There was considerable lively discussion at the meeting about the direction a revitalised Heritage Group should take. The importance of good publicity was highlighted, and this will be a priority for the new committee to consider. A major topic for discussion was projects the Group could take forward – these can play a huge part in enthusing folk to get involved, and spreading the word that the Heritage Group is playing a positive and active role in recording and researching our past. The idea of some form of heritage centre was mentioned, and should the opportunity to establish something of this sort come up, our much-strengthened committee will hopefully be in a position to play an active part.
Many thanks to all who attended the meeting – your interest and support is vital!
First, the positive – in recent years, the Group has managed to put on an interesting illustrated presentation every spring and autumn, plus a summer outing. Alister Chisholm keeps adding to our superb website, which has attracted many comments of appreciation and praise. For some years he has produced excellent heritage calendars featuring old photos from South Loch Ness. The Group still has large stocks of two publications – Alan Lawson’s ‘A Country called Stratherrick’ and ‘South Loch Ness’, our own local heritage guide.
BUT… over the last few years our committee has slowly dwindled – we had four at our last meeting, and one of these is leaving. We have had no secretary for some time. Most seriously, Frank Ellam, our treasurer is leaving the area, and although the treasurer’s duties are not onerous, we can’t function without one.
In view of this situation, we are calling an open meeting in Stratherrick Hall, Gorthleck, on Monday 12th September at 7.30pm to discuss the Group’s future. Attendance at events suggests continuing interest in our Group, but we need more help with running it or closing it down may be the only option. Please do come along and offer us your help.
Alan Findlay, chair.
Louise Boreham’s presentation to us at Aldourie Castle on 22nd March was undoubtedly one of our highlight events. Before an audience of about fifty, Louise gave us a fascinating and thoroughly researched talk on the Aldourie Pottery in Dores (where the Parish Hall now stands), lavishly illustrated by the many images she has gathered over the years – and also several actual examples of Aldourie pots. She gave us much information too about the other potteries that Mary Fraser-Tytler and her artist husband GF Watts were involved in, at Compton near Guildford and Cumnock in Ayrshire – source of the clay for the potteries. It was sad that the Aldourie venture seemed to last only from 1900 to 1904 – though during that brief time Louise’s grandfather actually taught pottery classes at Aldourie, giving her the motive to find out more about this short-lived local industry.

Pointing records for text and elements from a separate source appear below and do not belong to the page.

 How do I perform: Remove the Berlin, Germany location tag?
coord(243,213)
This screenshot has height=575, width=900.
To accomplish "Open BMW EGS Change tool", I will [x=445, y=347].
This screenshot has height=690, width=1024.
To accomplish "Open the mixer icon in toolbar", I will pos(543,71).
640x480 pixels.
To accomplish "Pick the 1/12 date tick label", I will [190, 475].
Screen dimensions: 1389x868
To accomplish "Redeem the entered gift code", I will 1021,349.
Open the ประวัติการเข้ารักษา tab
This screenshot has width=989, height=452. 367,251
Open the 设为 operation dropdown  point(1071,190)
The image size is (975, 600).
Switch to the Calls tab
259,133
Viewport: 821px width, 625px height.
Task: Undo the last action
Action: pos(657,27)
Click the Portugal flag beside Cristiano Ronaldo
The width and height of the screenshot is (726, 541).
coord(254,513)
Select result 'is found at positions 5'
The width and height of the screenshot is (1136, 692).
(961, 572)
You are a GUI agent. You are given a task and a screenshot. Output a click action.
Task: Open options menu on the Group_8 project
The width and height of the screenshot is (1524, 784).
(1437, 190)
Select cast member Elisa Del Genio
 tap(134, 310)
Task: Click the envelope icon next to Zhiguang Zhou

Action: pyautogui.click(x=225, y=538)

How appropriate it was that Louise’s talk was delivered in Mary Fraser-Tytler’s childhood home of Aldourie Castle. We were delighted when Lavinia Turner, manager of the Aldourie Castle Estate, offered us the venue free! As well as comfortable seating (filled to capacity by our audience) in the great hall, tea, coffee, shortbread and biscuits were provided after the talk in a large sitting room, and both spaces were warmed by roaring fires. Indeed hospitality of the highest order – many thanks, Lavinia!
Iain Cameron, also a child of Aldourie Castle, gave an appropriate vote of thanks to both Louise and Lavinia.